*TASK TO COMPLETE*: In the records below, take the line containing "This screenshot has width=305, height=274." and reproduce it and every subsequent line exactly, adding nothing.

Stored records
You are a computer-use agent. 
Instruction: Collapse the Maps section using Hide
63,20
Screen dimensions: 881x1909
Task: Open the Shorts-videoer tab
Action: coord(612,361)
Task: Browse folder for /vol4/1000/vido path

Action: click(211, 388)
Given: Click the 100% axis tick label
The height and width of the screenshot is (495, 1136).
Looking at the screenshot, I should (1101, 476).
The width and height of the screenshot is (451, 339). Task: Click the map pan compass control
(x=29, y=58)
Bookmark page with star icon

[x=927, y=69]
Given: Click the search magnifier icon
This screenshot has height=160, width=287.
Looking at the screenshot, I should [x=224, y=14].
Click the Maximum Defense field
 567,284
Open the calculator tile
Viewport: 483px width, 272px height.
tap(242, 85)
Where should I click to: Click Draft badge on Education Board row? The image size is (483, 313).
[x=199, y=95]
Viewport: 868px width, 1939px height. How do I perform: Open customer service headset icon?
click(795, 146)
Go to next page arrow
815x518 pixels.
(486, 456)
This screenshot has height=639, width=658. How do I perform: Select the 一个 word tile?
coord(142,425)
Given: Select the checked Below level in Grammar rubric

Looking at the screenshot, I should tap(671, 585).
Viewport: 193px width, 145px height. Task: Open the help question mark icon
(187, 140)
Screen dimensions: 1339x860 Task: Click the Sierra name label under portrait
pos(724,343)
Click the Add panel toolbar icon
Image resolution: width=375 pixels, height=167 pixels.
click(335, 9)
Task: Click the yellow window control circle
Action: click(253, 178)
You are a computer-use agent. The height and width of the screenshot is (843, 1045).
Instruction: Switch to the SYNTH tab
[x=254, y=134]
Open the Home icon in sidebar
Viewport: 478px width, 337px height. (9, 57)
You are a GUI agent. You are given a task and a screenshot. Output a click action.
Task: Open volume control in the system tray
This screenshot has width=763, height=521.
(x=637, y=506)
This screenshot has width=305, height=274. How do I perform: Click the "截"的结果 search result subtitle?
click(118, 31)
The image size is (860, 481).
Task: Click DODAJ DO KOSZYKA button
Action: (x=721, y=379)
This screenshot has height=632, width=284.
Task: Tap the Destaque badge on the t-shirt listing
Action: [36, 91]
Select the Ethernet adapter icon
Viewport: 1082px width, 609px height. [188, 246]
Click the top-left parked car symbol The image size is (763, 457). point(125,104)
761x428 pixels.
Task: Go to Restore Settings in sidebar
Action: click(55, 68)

*EXPECTED ANSWER*:
This screenshot has width=305, height=274. How do I perform: Click the "截"的结果 search result subtitle?
click(118, 31)
The image size is (860, 481).
Task: Click DODAJ DO KOSZYKA button
Action: (x=721, y=379)
This screenshot has height=632, width=284.
Task: Tap the Destaque badge on the t-shirt listing
Action: [36, 91]
Select the Ethernet adapter icon
Viewport: 1082px width, 609px height. [188, 246]
Click the top-left parked car symbol The image size is (763, 457). point(125,104)
761x428 pixels.
Task: Go to Restore Settings in sidebar
Action: click(55, 68)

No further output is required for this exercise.